Porto Rico, I might explain, nearly resembles the climate of Florida, though it is not quite so hot in summer, nor so cold in winter. It is nearly always like June in Porto Rico, the thermometer then, and in July, reaching its maximum of eighty-six, the average being seventy-two.

Mr. Robinson bargained with the skipper of a large and new motor boat to take him, his party and their baggage ashore, and when the trunks and bags had been transferred, off they started over the blue waters toward the small, docks, at which were congregated many small fishing craft.

"Oh, but it is beautiful!" exclaimed Cora, as she looked down into the waters, which were of an intense blue, even close to shore. That is characteristic of this coral land, the ocean near the coast being always that blue, except where it is colored by the inflowing of some large stream.

Before them lay the city itself, a city of many white buildings, the color of which met and blended with the tints of the mountains beyond, and those tints varied from olive green, into olive brown, indigo, and, in some places, even to the more brilliant ultramarine. The motor girls gazed at the scene with eager eyes, and into those of Inez came tears of joy, for she was, every minute, coming nearer and nearer to the land she loved—the land where her father was a prisoner.

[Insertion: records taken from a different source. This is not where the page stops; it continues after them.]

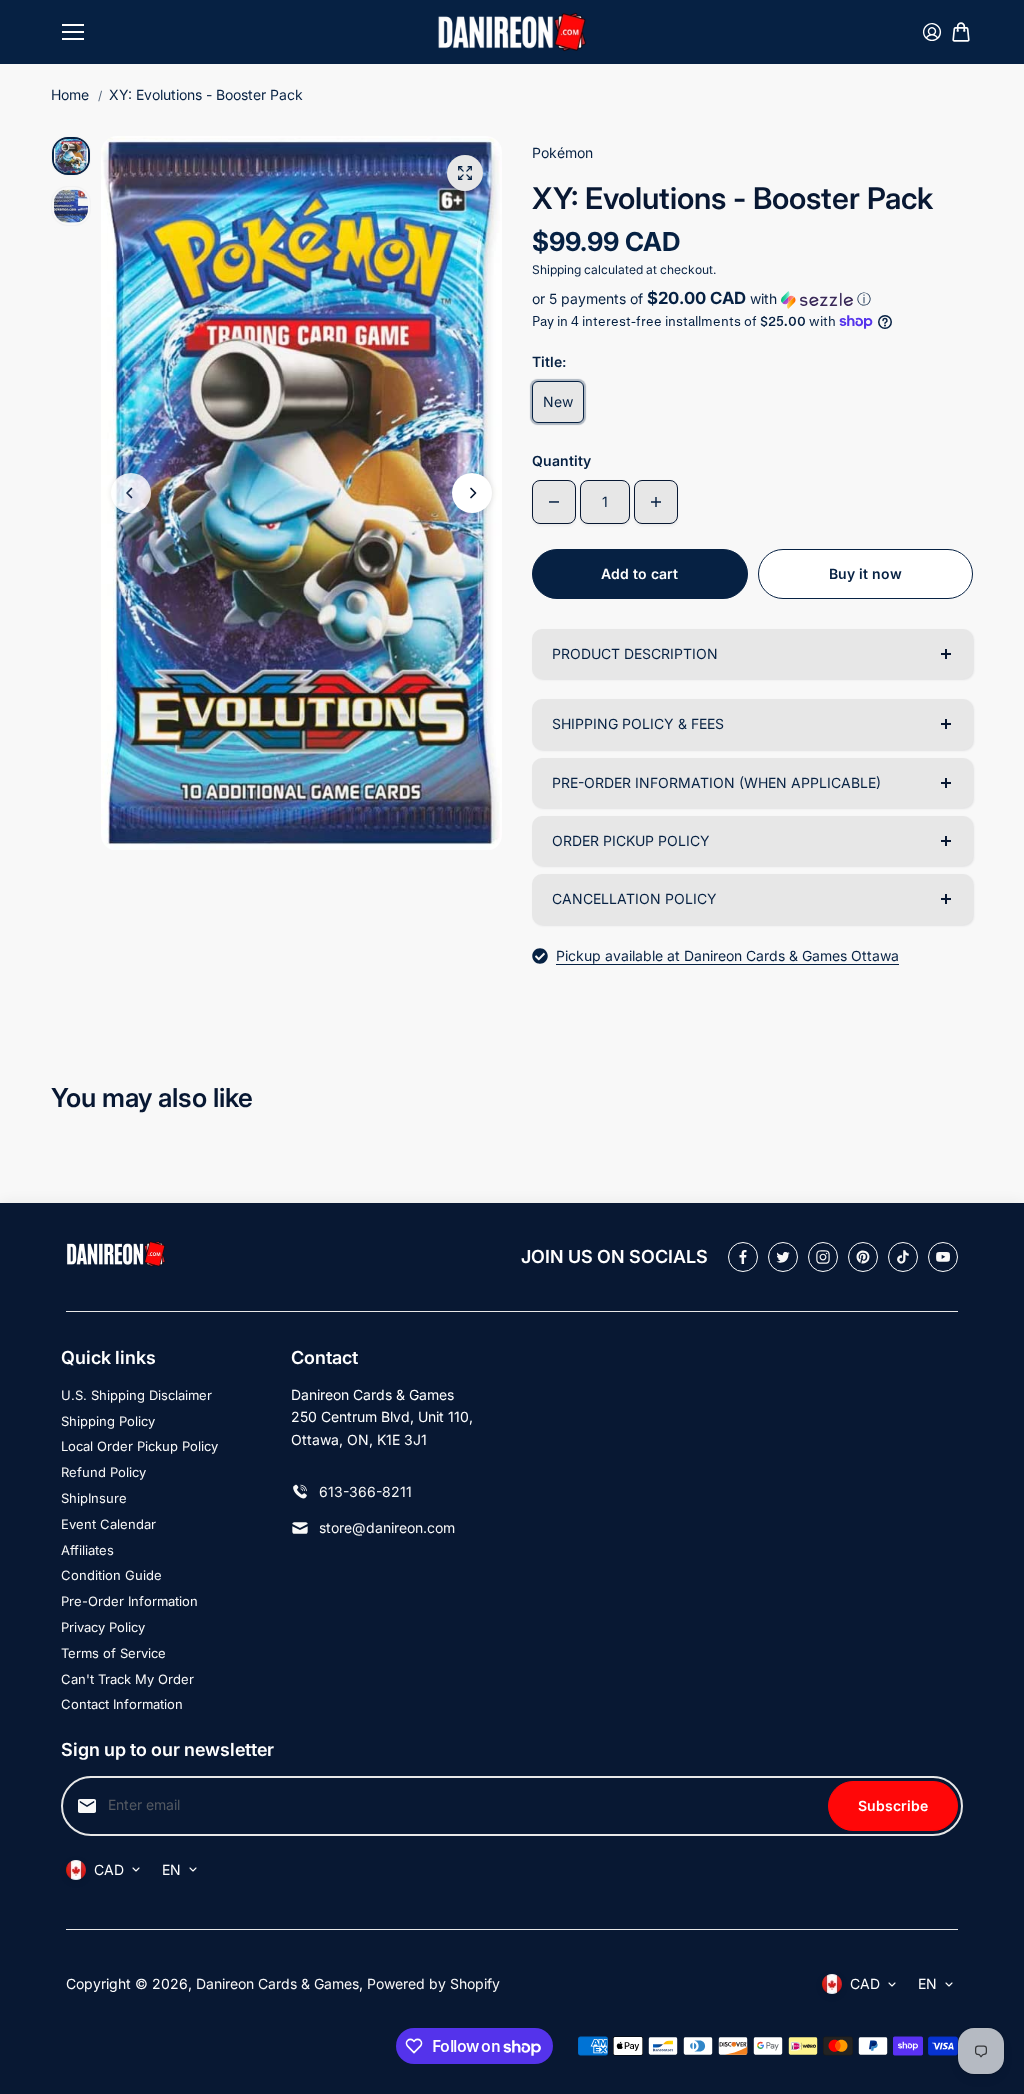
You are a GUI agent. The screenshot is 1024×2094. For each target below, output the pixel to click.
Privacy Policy (103, 1627)
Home (70, 94)
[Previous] (131, 493)
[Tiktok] (903, 1257)
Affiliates (87, 1550)
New (558, 401)
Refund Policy (103, 1472)
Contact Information (122, 1704)
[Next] (472, 493)
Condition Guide (111, 1575)
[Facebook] (743, 1257)
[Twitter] (783, 1257)
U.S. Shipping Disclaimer (136, 1395)
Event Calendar (108, 1524)
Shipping (556, 269)
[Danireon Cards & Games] (512, 31)
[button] (752, 299)
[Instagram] (823, 1257)
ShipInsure (94, 1498)
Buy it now (865, 573)
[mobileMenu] (73, 32)
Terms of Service (113, 1653)
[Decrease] (554, 502)
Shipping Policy (108, 1421)
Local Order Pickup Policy (139, 1446)
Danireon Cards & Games (277, 1983)
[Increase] (656, 502)
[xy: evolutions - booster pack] (465, 173)
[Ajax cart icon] (961, 32)
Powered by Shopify (433, 1983)
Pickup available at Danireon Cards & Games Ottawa (727, 955)
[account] (932, 32)
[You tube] (943, 1257)
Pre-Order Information (129, 1601)
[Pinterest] (863, 1257)
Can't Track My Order (127, 1679)
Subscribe (893, 1805)
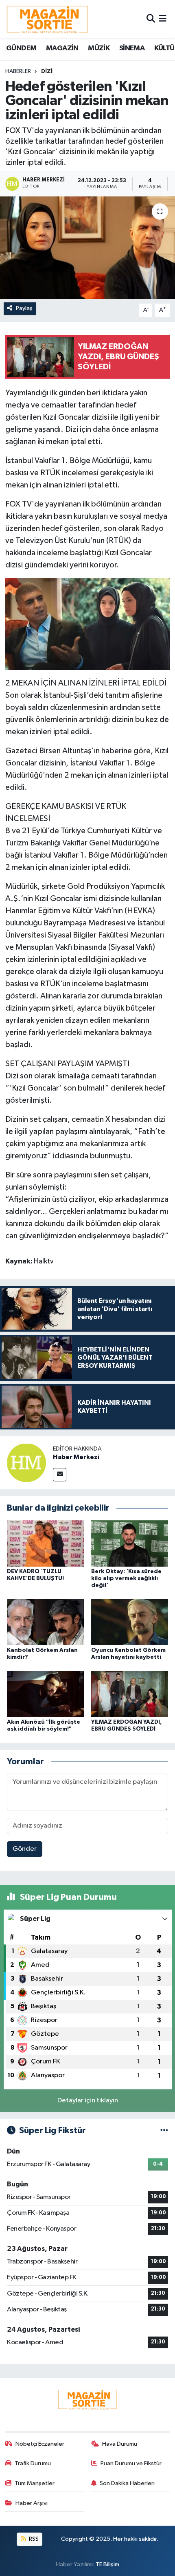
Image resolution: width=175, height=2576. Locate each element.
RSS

Up to the small dock puffed the motor boat, and when Mr. Robinson demanded to know the price, the boatman named a sum that instantly brought forth a voluble protest from the Spanish girl. At once she and the boatman engaged in a verbal duel.

"Mercy!" exclaimed Bess. "What can have happened? Is he some brigand who wants to carry us off?"

"Or a pirate?" suggest Jack. "He looks like one. Wally, have you a revolver with you?"

"Don't you dare!" cried Belle, covering her ears with her hands.

"He want to charge two pesos too much!" explained Inez, when she had her breath. "It is not lawful!" and once more she expostulated in Spanish.

The boatman, with a shrug of his shoulders, as much as to ask, "How can one quarrel with a woman?" accepted the amount Inez picked out from the change Mr. Robinson held out, and then they went ashore, their luggage being put on the pier.